• [阅读节选]
:::::
维表关联

本文将为您介绍维表关联的使用。

维表关联(Lookup Join)

  • Lookup Join是维表 Join的一种实现方式,详情请参见维表JOIN语句

  • Fluss的主键表支持作为维表进行join,且join的条件需要包含维度表的全部主键。

  • Fluss的维表关联默认使用异步模式,吞吐更高,可通过 SQL Hint设置'lookup.async' = 'false',将维表关联改成同步模式。

关联两个维表的SQL示例

创建两个维表

CREATE TABLE `my-catalog`.`my_db`.`orders` (
  `o_orderkey` INT NOT NULL,
  `o_custkey` INT NOT NULL,
  `o_orderstatus` CHAR(1) NOT NULL,
  `o_totalprice` DECIMAL(15, 2) NOT NULL,
  `o_orderdate` DATE NOT NULL,
  `o_orderpriority` CHAR(15) NOT NULL,
  `o_clerk` CHAR(15) NOT NULL,
  `o_shippriority` INT NOT NULL,
  `o_comment` STRING NOT NULL,
  PRIMARY KEY (o_orderkey) NOT ENFORCED
);


CREATE TABLE `my-catalog`.`my_db`.`customer` (
  `c_custkey` INT NOT NULL,
  `c_name` STRING NOT NULL,
  `c_address` STRING NOT NULL,
  `c_nationkey` INT NOT NULL,
  `c_phone` CHAR(15) NOT NULL,
  `c_acctbal` DECIMAL(15, 2) NOT NULL,
  `c_mktsegment` CHAR(10) NOT NULL,
  `c_comment` STRING NOT NULL,
  PRIMARY KEY (c_custkey) NOT ENFORCED
);

两个维表关联

USE CATALOG `fluss-catalog`;
USE my_db;

CREATE TEMPORARY TABLE lookup_join_sink
(
  `orderkey`          INT NOT NULL,
  `custkey`          INT NOT NULL,
  `orderstatus`      CHAR(1) NOT NULL,
  `totalprice`       DECIMAL(15, 2) NOT NULL,
  `orderdate`        DATE NOT NULL,
  `orderpriority`    CHAR(15) NOT NULL,
  `clerk`            CHAR(15) NOT NULL,
  `shippriority`     INT NOT NULL,
  `order_comment`    STRING NOT NULL,
  `customer_name`    STRING NOT NULL,
  `customer_address` STRING NOT NULL,
  `nationkey`        INT NOT NULL,
  `phone`            CHAR(15) NOT NULL,
  `acctbal`          DECIMAL(15, 2) NOT NULL,
  `mktsegment`       CHAR(10) NOT NULL,
  `customer_comment` STRING NOT NULL
) WITH ('connector' = 'blackhole');

// lookup 异步模式 进行 join
INSERT INTO lookup_join_sink
SELECT *
FROM `orders` LEFT JOIN `customer` 
FOR SYSTEM_TIME AS OF PROCTIME()
:::::
• [题目 1] 根据维表关联节选,Fluss 的维表关联默认使用哪种模式?
• [题目 2] 接着维表关联节选的最后一行,写出后续内容。
后面的资料与这段维表关联节选没有关系。

• [所给资料]
:::::
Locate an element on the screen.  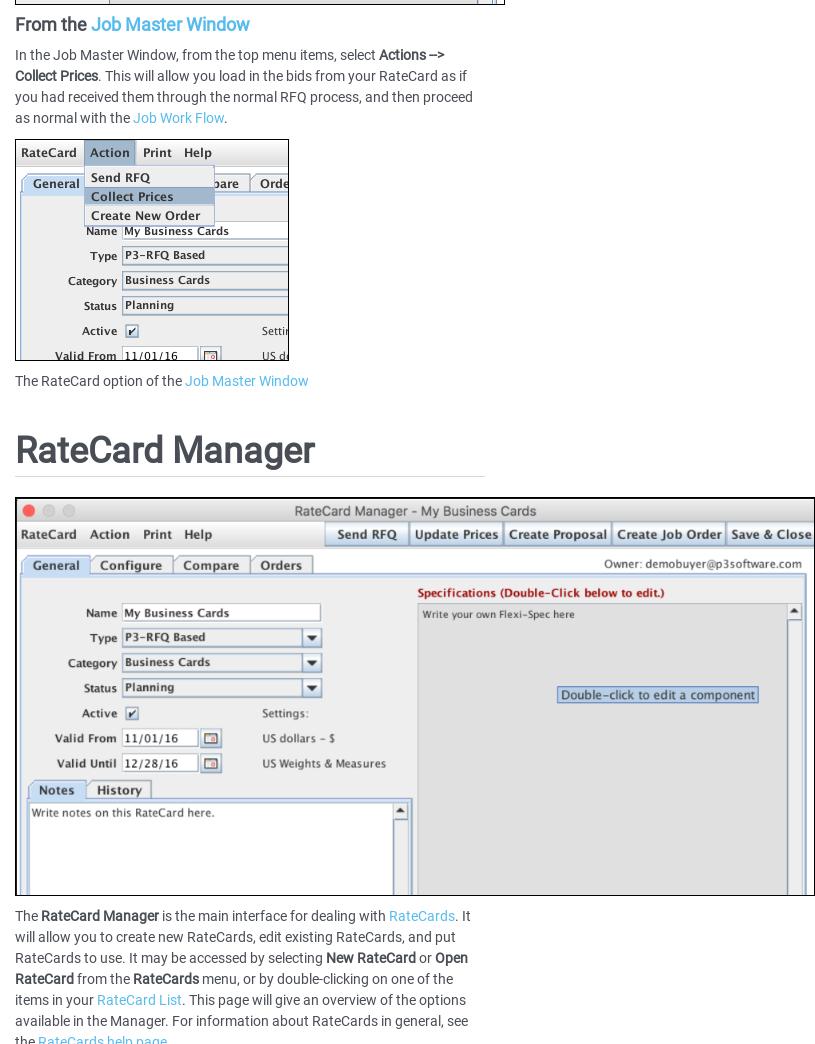
'The RateCard option of the' is located at coordinates (99, 380). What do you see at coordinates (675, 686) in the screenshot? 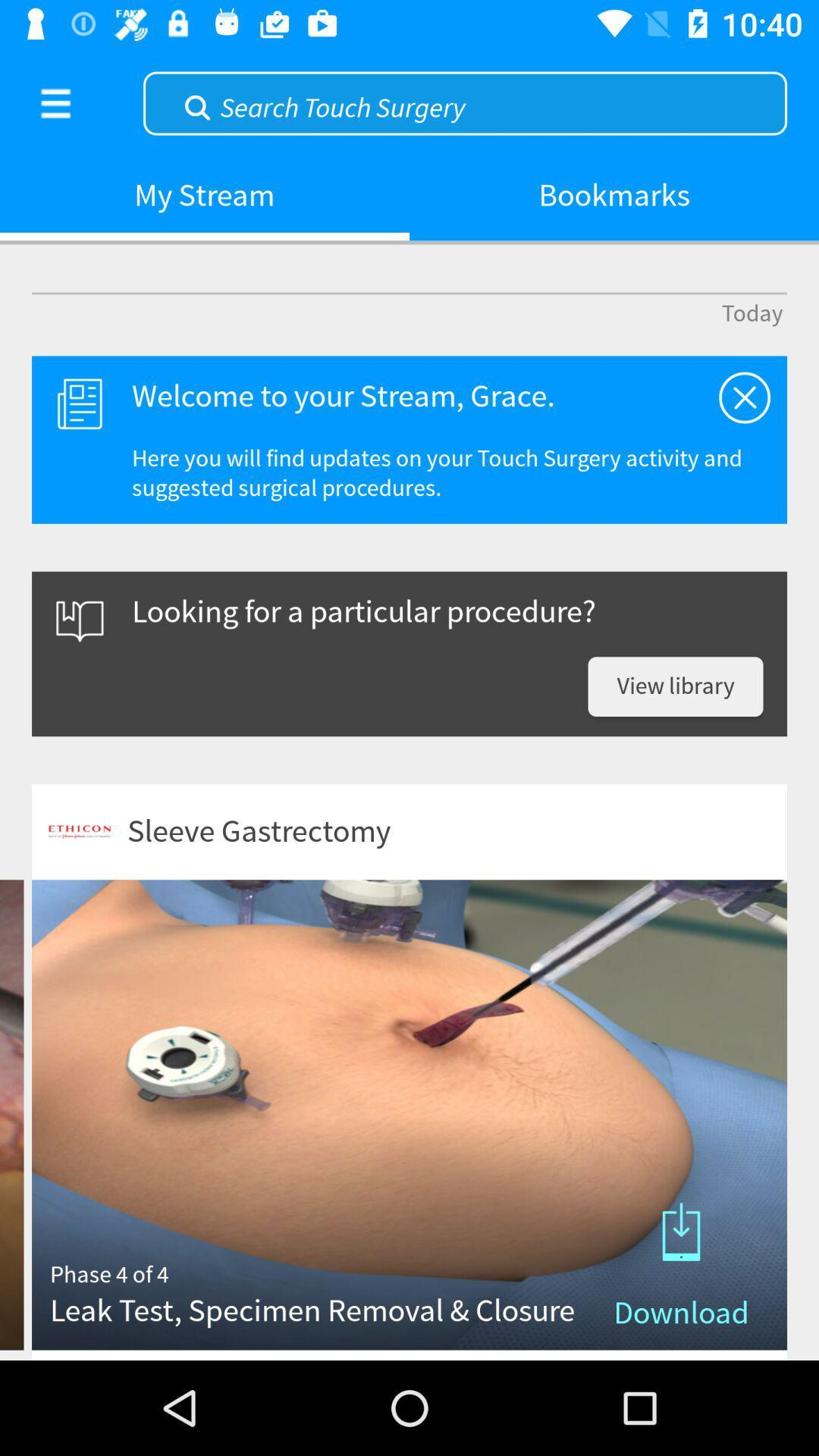
I see `view library` at bounding box center [675, 686].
:::::
• [参考答案 1] 默认使用异步模式。

• [参考答案 2]
ON `o`.`o_custkey` = `c`.`c_custkey`;

#########################################
// lookup 同步模式 进行 join 
INSERT INTO lookup_join_sink
SELECT *
FROM `orders` LEFT JOIN `customer` /*+ OPTIONS('lookup.async' = 'false') */ 
FOR SYSTEM_TIME AS OF PROCTIME()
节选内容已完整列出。